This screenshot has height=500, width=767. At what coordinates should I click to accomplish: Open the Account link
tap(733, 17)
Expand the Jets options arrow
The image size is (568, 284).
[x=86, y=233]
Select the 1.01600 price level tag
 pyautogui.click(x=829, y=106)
--
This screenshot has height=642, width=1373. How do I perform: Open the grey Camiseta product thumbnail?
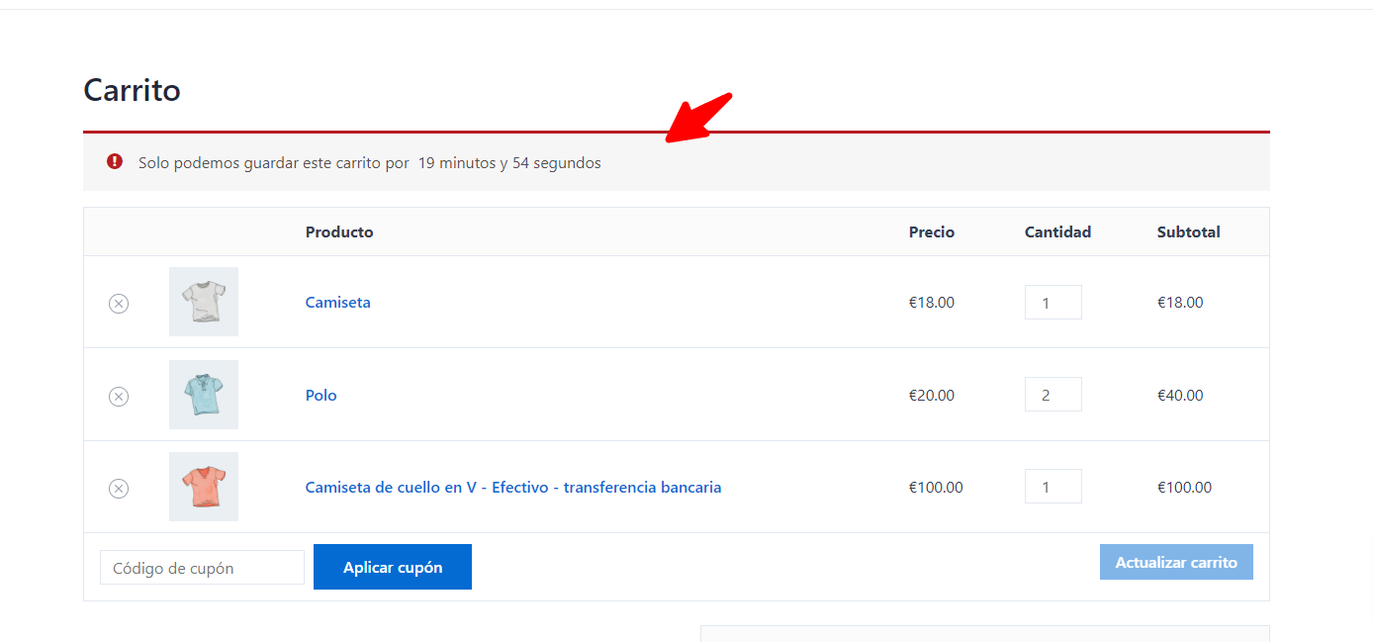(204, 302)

§ Work to be completed:
Convert the data between the line that contains "This screenshot has height=500, width=767." and the line that contains "pyautogui.click(x=829, y=106)", inclusive, into a numbered list, skipping any blank lines.

§ Finished answer:
1. This screenshot has height=500, width=767. At what coordinates should I click to accomplish: Open the Account link
2. tap(733, 17)
3. Expand the Jets options arrow
4. The image size is (568, 284).
5. [x=86, y=233]
6. Select the 1.01600 price level tag
7.  pyautogui.click(x=829, y=106)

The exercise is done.